The Trouble with Harry is set in a quaint Vermont village. Its pace is leisurely. The characters are quirky. The humor is black, but the landscape is golden.
The situation at the heart of the story is “most unfortunate” as “Harry is, well, he’s dead,” the narrator for the movie trailer tells us.
Adorable Jerry Mathers (and he is adorable here, looking like a young Beaver Cleaver), no more than six years old, is the first to stumble across the corpse on the hillside. Others happen on the scene.
Edmund Gwenn as an old sea captain is sure that he killed the man with a stray shot from his rifle while hunting rabbits.
Shirley MacLaine in her debut role is Harry’s estranged wife. She believes she’s responsible for his death as she hit him with a milk bottle when he unexpectedly showed up at her front door.
Mildred Natwick as the town’s old maid believes she did him in after striking him with a blow from the heel of her hiking boot.
John Forsythe plays an artist only too willing to help his friends bury the body, dig it up, and repeat the process several more times. “We don’t quite know what to do about Harry,” he says, completely unperturbed, as they all were, by the untoward state of affairs.
Production of The Trouble with Harry had its troubles, too. Heavy rains made location shooting impossible, so many exterior scenes were shot inside.

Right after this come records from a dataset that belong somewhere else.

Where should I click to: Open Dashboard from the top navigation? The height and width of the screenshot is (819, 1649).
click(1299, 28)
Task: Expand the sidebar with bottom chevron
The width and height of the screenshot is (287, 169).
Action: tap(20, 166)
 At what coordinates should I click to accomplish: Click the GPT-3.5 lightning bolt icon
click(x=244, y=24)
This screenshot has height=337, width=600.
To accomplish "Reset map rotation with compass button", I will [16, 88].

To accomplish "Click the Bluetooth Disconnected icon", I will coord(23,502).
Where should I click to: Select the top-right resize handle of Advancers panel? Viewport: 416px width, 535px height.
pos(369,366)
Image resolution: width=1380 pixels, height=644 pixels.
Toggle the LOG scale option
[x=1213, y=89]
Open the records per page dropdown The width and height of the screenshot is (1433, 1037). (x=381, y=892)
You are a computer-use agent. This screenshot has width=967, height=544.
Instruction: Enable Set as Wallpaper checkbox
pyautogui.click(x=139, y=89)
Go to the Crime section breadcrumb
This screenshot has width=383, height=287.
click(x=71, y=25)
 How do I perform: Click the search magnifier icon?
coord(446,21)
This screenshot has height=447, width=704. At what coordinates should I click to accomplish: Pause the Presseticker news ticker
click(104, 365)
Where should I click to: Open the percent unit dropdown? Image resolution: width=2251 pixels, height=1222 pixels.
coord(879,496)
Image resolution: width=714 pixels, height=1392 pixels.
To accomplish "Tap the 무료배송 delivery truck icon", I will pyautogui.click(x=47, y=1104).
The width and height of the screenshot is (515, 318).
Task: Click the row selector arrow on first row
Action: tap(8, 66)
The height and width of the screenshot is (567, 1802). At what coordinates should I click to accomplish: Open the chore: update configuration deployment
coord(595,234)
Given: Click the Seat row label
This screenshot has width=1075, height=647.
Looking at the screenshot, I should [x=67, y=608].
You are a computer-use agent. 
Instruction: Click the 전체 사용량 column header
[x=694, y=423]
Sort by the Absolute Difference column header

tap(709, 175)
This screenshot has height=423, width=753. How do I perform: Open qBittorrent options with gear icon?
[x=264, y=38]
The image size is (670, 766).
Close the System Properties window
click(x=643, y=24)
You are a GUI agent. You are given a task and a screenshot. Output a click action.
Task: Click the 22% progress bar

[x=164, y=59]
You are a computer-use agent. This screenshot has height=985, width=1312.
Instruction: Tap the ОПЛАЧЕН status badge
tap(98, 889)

The crew showed up at the end of September expecting the fall foliage to be at its peak. It wasn’t. To create the right look and feel, boxes of leaves were shipped to California and pinned onto trees on a studio soundstage.
Although fairing poorly at the box office, in fact, losing a half a million dollars on a budge of $1.2 million (it costs money to pin leaves on trees), The Trouble with Harry was one of Hitchcock’s favorite films. Shot in Technicolor, it’s worth a look.